### [SELECTED PASSAGE]
All, some, or none of these macros can be defined. In this example, the read port for SRAM bank 0 and the write port for SRAM bank 1 are enabled, while the write port for SRAM bank 0 and the read port for SRAM bank 1 cannot be used by the Algorithm Block.

If the algorithm is to buffer a large data set, the macros for the read port of one SRAM bank and the write port for the other must be undefined. Otherwise, ports will be inaccessible to the DMA engines while the Algorithm Block is active, and therefore, DMA and the Algorithm Block will not be able to operate concurrently.

Simulating the Design

This section provides a reference on how to simulate the Algorithm using the provided SSP Stub, sample test bench, and VCS simulator. It covers the following topics:

Intent of the Sample Test Bench

The Sample Test Bench (also called sample_tb) is a basic simulation environment for users to do sandbox testing of their algorithm code. The Sample Test Bench is provided as an optional intermediate step between writing an algorithm and loading the algorithm RASC hardware. It is intended to help insure that the algorithm will function on a basic level (e.g. a single algorithm iteration) prior to debugging a bitstream in hardware.

Sample Test Bench Setup

T he sample test bench is designed for use with VCS. For use with other simulators, the user should modify the sample test bench along with associated scripts and makefiles.

A primary component of the sample test bench, the SSP Stub, consists predominantly of Verilog modules, although it also includes PLI calls to functions written in C code. The stub is instantiated in a sample Verilog test bench along with the Algorithm FPGA. The files for this test bench are in the directory, $RASC/dv/sample_tb/. In this directory you will find the following Verilog modules and other files:

top.v: The top level of the sample test bench containing the Algorithm FPGA design (Core Services and the user's algorithm), SSP Stub, SRAM simulation models, and clock generator.

### [REQUIRED ACTIONS]
1 – Which components does the simulation excerpt say the top level of the sample test bench, top.v, contains? List them all.
2 – Reproduce everything in the simulation excerpt from "Simulating the Design" down to "scripts and makefiles.".

### [GIVEN INFORMATION]
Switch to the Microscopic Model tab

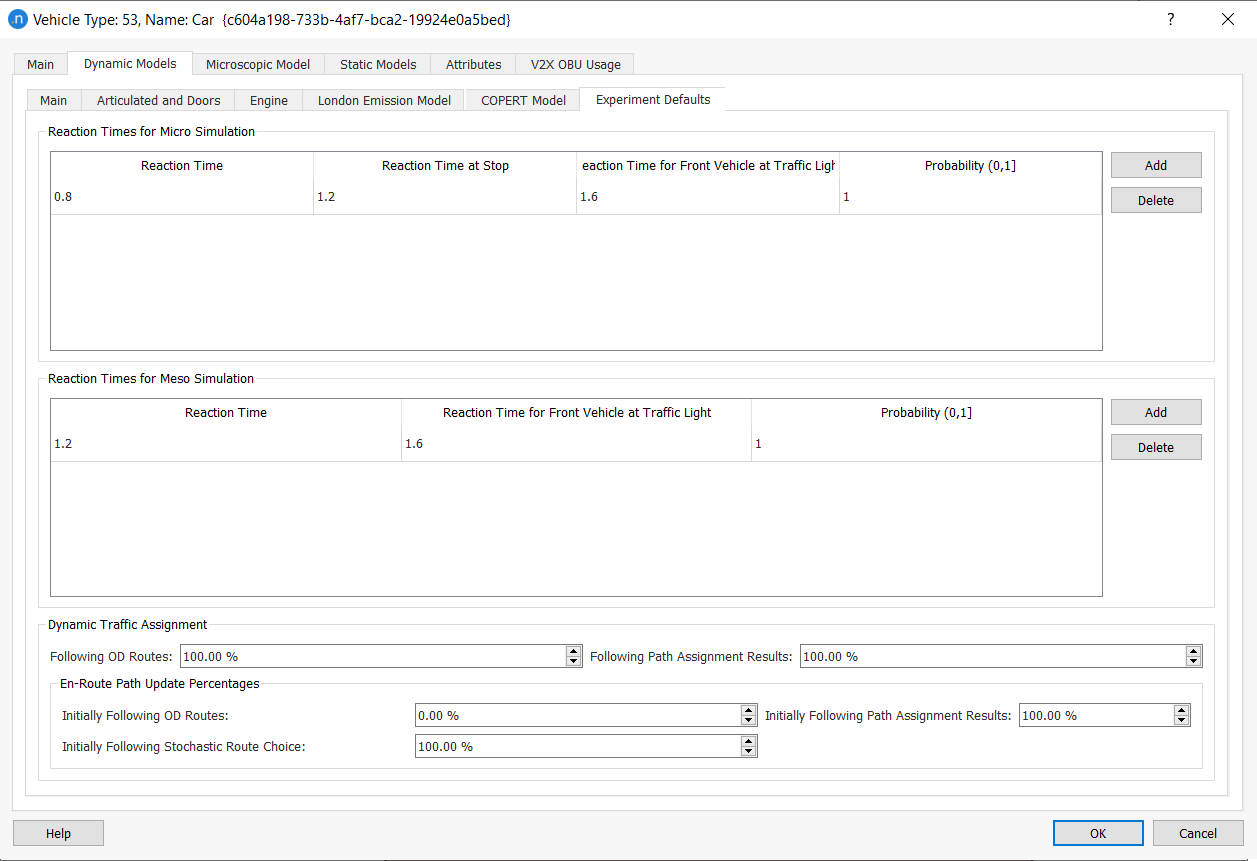[258, 64]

### [RESULTS FOR THE EXERCISE]
1 –
- The Algorithm FPGA design (Core Services and the user's algorithm)
- The SSP Stub
- SRAM simulation models
- A clock generator

2 –
Simulating the Design

This section provides a reference on how to simulate the Algorithm using the provided SSP Stub, sample test bench, and VCS simulator. It covers the following topics:

Intent of the Sample Test Bench

The Sample Test Bench (also called sample_tb) is a basic simulation environment for users to do sandbox testing of their algorithm code. The Sample Test Bench is provided as an optional intermediate step between writing an algorithm and loading the algorithm RASC hardware. It is intended to help insure that the algorithm will function on a basic level (e.g. a single algorithm iteration) prior to debugging a bitstream in hardware.

Sample Test Bench Setup

T he sample test bench is designed for use with VCS. For use with other simulators, the user should modify the sample test bench along with associated scripts and makefiles.